The State of Hyderabad is geographically an integral part of the Indian Union. It forms, as it were, an island in the territories of the Union. The Ruler of such a State has refused to accede to the Union, even for such carefully defined and cautiously delimited purposes as Defense, Foreign Affairs and Communications. Not merely that, he made no secret of his intention that, as an independent Ruler, he would enter into treaties and alliances with States other than the Indian Union. This means that there is a possibility of any foreign State entering into political and military alliance with Hyderabad and trying to undermine the integrity and independence of the Indian Union, both from within and without. Is not the independence of Hyderabad, then, a challenge to the safety and security of the citizens of the Indian Union?
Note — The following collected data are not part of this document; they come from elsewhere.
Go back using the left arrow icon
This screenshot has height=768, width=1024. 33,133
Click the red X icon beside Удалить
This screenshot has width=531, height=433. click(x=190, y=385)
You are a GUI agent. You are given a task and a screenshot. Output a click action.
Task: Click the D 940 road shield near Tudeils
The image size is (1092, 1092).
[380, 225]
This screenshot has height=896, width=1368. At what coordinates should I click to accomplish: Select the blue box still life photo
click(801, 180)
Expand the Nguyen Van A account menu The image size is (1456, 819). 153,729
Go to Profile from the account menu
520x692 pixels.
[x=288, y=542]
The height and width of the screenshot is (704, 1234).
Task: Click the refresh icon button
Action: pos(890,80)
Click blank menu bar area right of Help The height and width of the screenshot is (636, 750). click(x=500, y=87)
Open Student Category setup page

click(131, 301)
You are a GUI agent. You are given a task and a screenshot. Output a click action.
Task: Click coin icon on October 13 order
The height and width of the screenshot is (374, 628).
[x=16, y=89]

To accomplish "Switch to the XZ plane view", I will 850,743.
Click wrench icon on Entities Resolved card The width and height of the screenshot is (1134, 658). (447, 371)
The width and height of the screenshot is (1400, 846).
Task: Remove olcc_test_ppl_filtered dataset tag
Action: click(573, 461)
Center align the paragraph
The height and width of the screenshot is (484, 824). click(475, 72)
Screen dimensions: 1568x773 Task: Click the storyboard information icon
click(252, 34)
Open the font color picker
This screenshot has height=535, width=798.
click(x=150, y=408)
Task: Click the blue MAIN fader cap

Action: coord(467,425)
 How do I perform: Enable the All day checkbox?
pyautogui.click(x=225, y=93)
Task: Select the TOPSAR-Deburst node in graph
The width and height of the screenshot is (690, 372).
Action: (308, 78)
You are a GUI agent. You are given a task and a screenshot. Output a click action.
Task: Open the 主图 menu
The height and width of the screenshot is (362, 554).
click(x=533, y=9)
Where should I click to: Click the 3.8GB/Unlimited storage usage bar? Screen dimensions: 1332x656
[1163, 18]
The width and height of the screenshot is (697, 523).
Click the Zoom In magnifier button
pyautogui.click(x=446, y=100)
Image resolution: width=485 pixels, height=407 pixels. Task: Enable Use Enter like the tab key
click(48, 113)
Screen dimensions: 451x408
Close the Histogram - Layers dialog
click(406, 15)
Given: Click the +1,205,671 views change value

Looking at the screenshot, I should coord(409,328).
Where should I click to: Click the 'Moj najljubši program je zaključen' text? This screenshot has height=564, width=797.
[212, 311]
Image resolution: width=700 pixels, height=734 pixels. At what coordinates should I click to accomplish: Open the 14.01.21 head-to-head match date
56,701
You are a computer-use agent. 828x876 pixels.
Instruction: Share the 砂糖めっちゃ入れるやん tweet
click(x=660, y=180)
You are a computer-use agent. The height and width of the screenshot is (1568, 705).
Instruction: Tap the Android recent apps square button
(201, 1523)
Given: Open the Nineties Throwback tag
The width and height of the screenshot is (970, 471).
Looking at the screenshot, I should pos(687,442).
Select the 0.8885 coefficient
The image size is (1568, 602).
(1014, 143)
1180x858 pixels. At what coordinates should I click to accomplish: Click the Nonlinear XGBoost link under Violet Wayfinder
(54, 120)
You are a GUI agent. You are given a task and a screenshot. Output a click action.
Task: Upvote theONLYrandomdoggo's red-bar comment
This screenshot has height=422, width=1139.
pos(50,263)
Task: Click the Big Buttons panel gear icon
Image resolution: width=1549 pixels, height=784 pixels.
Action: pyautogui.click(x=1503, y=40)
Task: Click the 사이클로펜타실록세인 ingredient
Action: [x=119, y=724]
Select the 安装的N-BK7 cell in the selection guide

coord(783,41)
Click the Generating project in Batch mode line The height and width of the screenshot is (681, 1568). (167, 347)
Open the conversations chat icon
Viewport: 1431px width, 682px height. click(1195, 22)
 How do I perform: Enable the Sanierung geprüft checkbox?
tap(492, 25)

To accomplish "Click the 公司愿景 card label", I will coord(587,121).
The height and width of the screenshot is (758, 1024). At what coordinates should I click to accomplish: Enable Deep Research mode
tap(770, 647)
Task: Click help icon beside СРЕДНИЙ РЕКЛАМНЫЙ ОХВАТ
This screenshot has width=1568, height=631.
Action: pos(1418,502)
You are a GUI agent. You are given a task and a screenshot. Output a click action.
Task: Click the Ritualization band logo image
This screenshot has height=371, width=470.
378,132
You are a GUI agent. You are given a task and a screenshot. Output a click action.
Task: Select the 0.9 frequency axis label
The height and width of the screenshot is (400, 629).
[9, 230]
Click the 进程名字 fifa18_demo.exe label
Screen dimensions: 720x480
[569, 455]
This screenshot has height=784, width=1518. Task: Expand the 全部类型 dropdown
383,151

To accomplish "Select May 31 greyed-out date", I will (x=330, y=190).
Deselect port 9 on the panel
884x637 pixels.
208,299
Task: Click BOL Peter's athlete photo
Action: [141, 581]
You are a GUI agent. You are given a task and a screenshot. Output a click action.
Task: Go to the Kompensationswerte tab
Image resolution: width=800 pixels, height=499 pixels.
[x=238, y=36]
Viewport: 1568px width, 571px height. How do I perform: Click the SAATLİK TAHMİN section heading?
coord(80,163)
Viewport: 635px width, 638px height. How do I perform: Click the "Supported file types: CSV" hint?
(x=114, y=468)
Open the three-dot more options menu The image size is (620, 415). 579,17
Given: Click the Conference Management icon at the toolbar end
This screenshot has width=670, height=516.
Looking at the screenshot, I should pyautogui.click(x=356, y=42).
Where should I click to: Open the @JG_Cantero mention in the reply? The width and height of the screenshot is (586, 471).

Have they fought against British domination for the last sixty years, only to submit to domination by others? Are they to surrender their newly won freedom by submitting to the intransigence of an Indian Prince, not supported by his people in general?

 

The popular demand for an autonomous Pathanistan in the N. W. F. Province was rejected on the ground that it would detract very much from the strength of the Pakistan State. According to the same logic, the attempt of an autocratic Ruler to retain his State as an independent entity–in utter disregard of the wishes of his people–should be opposed as being inconsistent with the larger interests of the Indian Union. Even big powers like Britain, U.S.A., and U.S.S.R consider that attempts at control of seas or territories, lying adjacent to their States or spheres of influence, by others are inimical to their interests. In that case, must India, which has just stated her independent career, allow any foreign power to interfere with her independence under any pretext,–in this particular case, in the name of alliance with the independent State of Hyderabad?

 

The threat to the Indian Union from an independent Hyderabad seems all the more certain and serious, in view of the struggle for power between the Muslim Ruler and the Hindu population inside the State, and the longstanding and far-reaching differences between the Hindu and Muslim communities outside it in the sub-continent of India.